En los últimos años se ha reavivado dentro de la Iglesia un debate: la relación entre emoción, verdad y vida moral. En una cultura donde la experiencia subjetiva tiende a convertirse en criterio último de lo verdadero, el diagnóstico de Alasdair MacIntyre resulta actual. Ahora que se cumple un año de su fallecimiento, vale la pena recordar algunas de sus ideas.
En After Virtue, MacIntyre describió la cultura contemporánea como una sociedad dominada por el emotivismo. No se refería solo a la importancia de los sentimientos, sino a la convicción de que los juicios morales expresan preferencias personales. Según esta lógica, afirmar que algo es bueno o malo equivale, en el fondo, a decir que gusta o disgusta.
Las consecuencias de esta mentalidad son profundas. Cuando el bien depende de la emoción o de la decisión individual, el desacuerdo moral deja de ser búsqueda compartida de la verdad y se convierte en confrontación de voluntades. Cada uno apela a sus sentimientos o experiencias, sin un horizonte común para discernir juntos.
Este fenómeno también afecta a la vivencia religiosa. Cuando la fe se entiende solo como experiencia interior intensa, corre el riesgo de desligarse de la verdad que la sostiene. La emoción termina convirtiéndose en criterio decisivo de autenticidad, olvidando que la tradición cristiana siempre ha buscado integrar fe, razón y afectividad.
La historia de la Iglesia muestra que la experiencia personal ha tenido un papel decisivo en la transmisión del Evangelio: la conversión, la belleza de la liturgia, el testimonio de vida o la fuerza de la caridad han tocado corazones. Pero esa experiencia nunca se ha entendido de manera aislada.

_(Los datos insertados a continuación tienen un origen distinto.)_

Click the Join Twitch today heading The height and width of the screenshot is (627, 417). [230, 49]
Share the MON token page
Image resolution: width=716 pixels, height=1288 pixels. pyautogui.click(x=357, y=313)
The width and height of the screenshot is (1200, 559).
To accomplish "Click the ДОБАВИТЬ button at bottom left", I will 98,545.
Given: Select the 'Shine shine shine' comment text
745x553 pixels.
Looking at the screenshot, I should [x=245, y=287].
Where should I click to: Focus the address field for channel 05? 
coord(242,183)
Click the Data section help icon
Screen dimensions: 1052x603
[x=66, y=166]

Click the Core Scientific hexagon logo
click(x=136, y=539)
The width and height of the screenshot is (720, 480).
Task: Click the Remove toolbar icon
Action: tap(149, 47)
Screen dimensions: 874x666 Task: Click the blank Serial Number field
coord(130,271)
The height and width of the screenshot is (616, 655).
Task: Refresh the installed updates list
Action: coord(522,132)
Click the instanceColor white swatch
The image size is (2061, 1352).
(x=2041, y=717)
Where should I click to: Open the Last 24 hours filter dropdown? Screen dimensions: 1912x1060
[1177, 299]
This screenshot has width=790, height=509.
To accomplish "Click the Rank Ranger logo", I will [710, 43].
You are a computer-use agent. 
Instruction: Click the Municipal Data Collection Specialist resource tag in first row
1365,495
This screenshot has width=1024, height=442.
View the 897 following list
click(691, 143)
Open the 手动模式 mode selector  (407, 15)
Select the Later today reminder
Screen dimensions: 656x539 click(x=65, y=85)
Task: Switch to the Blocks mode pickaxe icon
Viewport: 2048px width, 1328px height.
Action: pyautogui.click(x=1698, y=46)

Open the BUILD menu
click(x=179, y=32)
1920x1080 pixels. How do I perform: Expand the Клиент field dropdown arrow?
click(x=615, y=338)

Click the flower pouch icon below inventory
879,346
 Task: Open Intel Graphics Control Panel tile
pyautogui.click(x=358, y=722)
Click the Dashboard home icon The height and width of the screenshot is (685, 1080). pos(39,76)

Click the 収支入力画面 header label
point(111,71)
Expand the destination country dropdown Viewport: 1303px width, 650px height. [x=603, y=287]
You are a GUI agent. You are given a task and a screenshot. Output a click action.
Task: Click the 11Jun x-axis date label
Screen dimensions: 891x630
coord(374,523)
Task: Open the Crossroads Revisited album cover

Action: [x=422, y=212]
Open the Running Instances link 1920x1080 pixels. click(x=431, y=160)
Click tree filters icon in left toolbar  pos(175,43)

Siempre ha estado acompañada por doctrina, sacramentos y vida comunitaria.
Aquí aparece uno de los aspectos más valiosos de la reflexión de MacIntyre. Para él, la vida humana solo puede comprenderse dentro de tradiciones vivas que transmiten virtudes, bienes y formas de vida compartidas. Cuando esas tradiciones se debilitan, las emociones no desaparecen, pero pierden orientación y se vuelven manipulables.
Por eso, el desafío actual no consiste en elegir entre emoción y razón, sino en recuperar su unidad. La fe cristiana no es solo doctrina, pero tampoco solo experiencia. Es una forma de vida que integra inteligencia, voluntad, afectividad y comunidad. En un tiempo de emociones intensas y verdades frágiles, MacIntyre recuerda que la verdad no enfría el corazón: le da profundidad y firmeza humana.
El artículo se enmarca en la línea de investigación desarrollada por sus autores en el libro Alasdair MacIntyre y la modernidad.